Saved data entries:
════════════════

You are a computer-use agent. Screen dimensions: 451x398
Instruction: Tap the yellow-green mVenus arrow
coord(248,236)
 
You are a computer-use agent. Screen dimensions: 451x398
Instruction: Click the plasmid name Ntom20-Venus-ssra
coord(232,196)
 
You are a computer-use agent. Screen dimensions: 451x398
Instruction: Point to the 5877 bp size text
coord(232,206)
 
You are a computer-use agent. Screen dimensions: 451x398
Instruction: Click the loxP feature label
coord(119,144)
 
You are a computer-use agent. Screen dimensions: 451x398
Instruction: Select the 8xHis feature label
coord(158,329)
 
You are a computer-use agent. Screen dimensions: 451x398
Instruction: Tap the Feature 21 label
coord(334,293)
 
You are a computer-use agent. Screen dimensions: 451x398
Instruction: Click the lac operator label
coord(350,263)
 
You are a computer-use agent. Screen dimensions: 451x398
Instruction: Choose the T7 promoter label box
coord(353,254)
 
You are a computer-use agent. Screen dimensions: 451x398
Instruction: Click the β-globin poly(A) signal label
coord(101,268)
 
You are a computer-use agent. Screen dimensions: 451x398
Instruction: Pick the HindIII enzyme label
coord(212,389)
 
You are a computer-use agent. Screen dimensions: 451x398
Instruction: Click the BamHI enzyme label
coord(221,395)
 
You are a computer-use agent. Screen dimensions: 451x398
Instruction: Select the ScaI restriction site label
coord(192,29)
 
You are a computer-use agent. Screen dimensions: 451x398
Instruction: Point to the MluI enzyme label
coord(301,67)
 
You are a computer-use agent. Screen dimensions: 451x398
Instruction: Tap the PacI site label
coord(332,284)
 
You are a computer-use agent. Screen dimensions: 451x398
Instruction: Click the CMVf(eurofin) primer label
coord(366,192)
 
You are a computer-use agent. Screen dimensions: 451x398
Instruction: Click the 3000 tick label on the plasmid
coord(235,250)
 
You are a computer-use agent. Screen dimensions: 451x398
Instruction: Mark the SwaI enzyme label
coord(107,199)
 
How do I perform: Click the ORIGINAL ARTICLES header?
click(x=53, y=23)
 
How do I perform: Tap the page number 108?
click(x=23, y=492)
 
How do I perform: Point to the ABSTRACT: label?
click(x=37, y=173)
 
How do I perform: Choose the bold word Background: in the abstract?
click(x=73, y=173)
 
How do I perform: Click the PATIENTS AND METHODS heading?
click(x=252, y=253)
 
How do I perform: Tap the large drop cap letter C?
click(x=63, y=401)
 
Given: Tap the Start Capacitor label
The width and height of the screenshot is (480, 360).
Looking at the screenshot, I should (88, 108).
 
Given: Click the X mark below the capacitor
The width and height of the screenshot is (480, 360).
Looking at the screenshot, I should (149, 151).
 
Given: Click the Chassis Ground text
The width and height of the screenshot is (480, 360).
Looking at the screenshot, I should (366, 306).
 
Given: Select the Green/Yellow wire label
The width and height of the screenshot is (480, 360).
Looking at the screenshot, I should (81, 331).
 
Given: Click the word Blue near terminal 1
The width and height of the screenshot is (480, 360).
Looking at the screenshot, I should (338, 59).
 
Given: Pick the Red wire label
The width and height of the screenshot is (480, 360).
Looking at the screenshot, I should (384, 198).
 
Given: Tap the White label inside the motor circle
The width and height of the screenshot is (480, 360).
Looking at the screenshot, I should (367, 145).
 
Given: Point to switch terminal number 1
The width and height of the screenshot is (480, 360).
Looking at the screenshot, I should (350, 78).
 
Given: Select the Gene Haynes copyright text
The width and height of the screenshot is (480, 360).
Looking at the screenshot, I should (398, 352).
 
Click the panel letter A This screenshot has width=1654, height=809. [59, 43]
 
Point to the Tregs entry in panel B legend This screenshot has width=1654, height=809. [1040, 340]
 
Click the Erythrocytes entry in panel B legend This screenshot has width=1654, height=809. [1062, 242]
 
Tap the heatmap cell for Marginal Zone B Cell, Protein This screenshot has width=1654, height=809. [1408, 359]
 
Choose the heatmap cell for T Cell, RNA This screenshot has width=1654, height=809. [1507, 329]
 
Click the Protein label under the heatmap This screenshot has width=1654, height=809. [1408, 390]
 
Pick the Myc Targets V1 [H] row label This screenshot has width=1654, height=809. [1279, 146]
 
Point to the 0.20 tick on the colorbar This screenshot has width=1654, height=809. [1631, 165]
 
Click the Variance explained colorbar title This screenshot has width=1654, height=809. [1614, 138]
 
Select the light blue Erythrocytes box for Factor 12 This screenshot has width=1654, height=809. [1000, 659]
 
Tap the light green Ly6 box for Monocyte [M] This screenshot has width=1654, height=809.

════════════════

- TASK ITEM:
Transcribe each record above exactly. Skip none.

- SOLUTION TO THE EXERCISE:
You are a computer-use agent. Screen dimensions: 451x398
Instruction: Tap the yellow-green mVenus arrow
coord(248,236)
 
You are a computer-use agent. Screen dimensions: 451x398
Instruction: Click the plasmid name Ntom20-Venus-ssra
coord(232,196)
 
You are a computer-use agent. Screen dimensions: 451x398
Instruction: Point to the 5877 bp size text
coord(232,206)
 
You are a computer-use agent. Screen dimensions: 451x398
Instruction: Click the loxP feature label
coord(119,144)
 
You are a computer-use agent. Screen dimensions: 451x398
Instruction: Select the 8xHis feature label
coord(158,329)
 
You are a computer-use agent. Screen dimensions: 451x398
Instruction: Tap the Feature 21 label
coord(334,293)
 
You are a computer-use agent. Screen dimensions: 451x398
Instruction: Click the lac operator label
coord(350,263)
 
You are a computer-use agent. Screen dimensions: 451x398
Instruction: Choose the T7 promoter label box
coord(353,254)
 
You are a computer-use agent. Screen dimensions: 451x398
Instruction: Click the β-globin poly(A) signal label
coord(101,268)
 
You are a computer-use agent. Screen dimensions: 451x398
Instruction: Pick the HindIII enzyme label
coord(212,389)
 
You are a computer-use agent. Screen dimensions: 451x398
Instruction: Click the BamHI enzyme label
coord(221,395)
 
You are a computer-use agent. Screen dimensions: 451x398
Instruction: Select the ScaI restriction site label
coord(192,29)
 
You are a computer-use agent. Screen dimensions: 451x398
Instruction: Point to the MluI enzyme label
coord(301,67)
 
You are a computer-use agent. Screen dimensions: 451x398
Instruction: Tap the PacI site label
coord(332,284)
 
You are a computer-use agent. Screen dimensions: 451x398
Instruction: Click the CMVf(eurofin) primer label
coord(366,192)
 
You are a computer-use agent. Screen dimensions: 451x398
Instruction: Click the 3000 tick label on the plasmid
coord(235,250)
 
You are a computer-use agent. Screen dimensions: 451x398
Instruction: Mark the SwaI enzyme label
coord(107,199)
 
How do I perform: Click the ORIGINAL ARTICLES header?
click(x=53, y=23)
 
How do I perform: Tap the page number 108?
click(x=23, y=492)
 
How do I perform: Point to the ABSTRACT: label?
click(x=37, y=173)
 
How do I perform: Choose the bold word Background: in the abstract?
click(x=73, y=173)
 
How do I perform: Click the PATIENTS AND METHODS heading?
click(x=252, y=253)
 
How do I perform: Tap the large drop cap letter C?
click(x=63, y=401)
 
Given: Tap the Start Capacitor label
The width and height of the screenshot is (480, 360).
Looking at the screenshot, I should (88, 108).
 
Given: Click the X mark below the capacitor
The width and height of the screenshot is (480, 360).
Looking at the screenshot, I should (149, 151).
 
Given: Click the Chassis Ground text
The width and height of the screenshot is (480, 360).
Looking at the screenshot, I should (366, 306).
 
Given: Select the Green/Yellow wire label
The width and height of the screenshot is (480, 360).
Looking at the screenshot, I should (81, 331).
 
Given: Click the word Blue near terminal 1
The width and height of the screenshot is (480, 360).
Looking at the screenshot, I should (338, 59).
 
Given: Pick the Red wire label
The width and height of the screenshot is (480, 360).
Looking at the screenshot, I should (384, 198).
 
Given: Tap the White label inside the motor circle
The width and height of the screenshot is (480, 360).
Looking at the screenshot, I should (367, 145).
 
Given: Point to switch terminal number 1
The width and height of the screenshot is (480, 360).
Looking at the screenshot, I should (350, 78).
 
Given: Select the Gene Haynes copyright text
The width and height of the screenshot is (480, 360).
Looking at the screenshot, I should (398, 352).
 
Click the panel letter A This screenshot has width=1654, height=809. [59, 43]
 
Point to the Tregs entry in panel B legend This screenshot has width=1654, height=809. [1040, 340]
 
Click the Erythrocytes entry in panel B legend This screenshot has width=1654, height=809. [1062, 242]
 
Tap the heatmap cell for Marginal Zone B Cell, Protein This screenshot has width=1654, height=809. [1408, 359]
 
Choose the heatmap cell for T Cell, RNA This screenshot has width=1654, height=809. [1507, 329]
 
Click the Protein label under the heatmap This screenshot has width=1654, height=809. [1408, 390]
 
Pick the Myc Targets V1 [H] row label This screenshot has width=1654, height=809. [1279, 146]
 
Point to the 0.20 tick on the colorbar This screenshot has width=1654, height=809. [1631, 165]
 
Click the Variance explained colorbar title This screenshot has width=1654, height=809. [1614, 138]
 
Select the light blue Erythrocytes box for Factor 12 This screenshot has width=1654, height=809. [1000, 659]
 
Tap the light green Ly6 box for Monocyte [M] This screenshot has width=1654, height=809.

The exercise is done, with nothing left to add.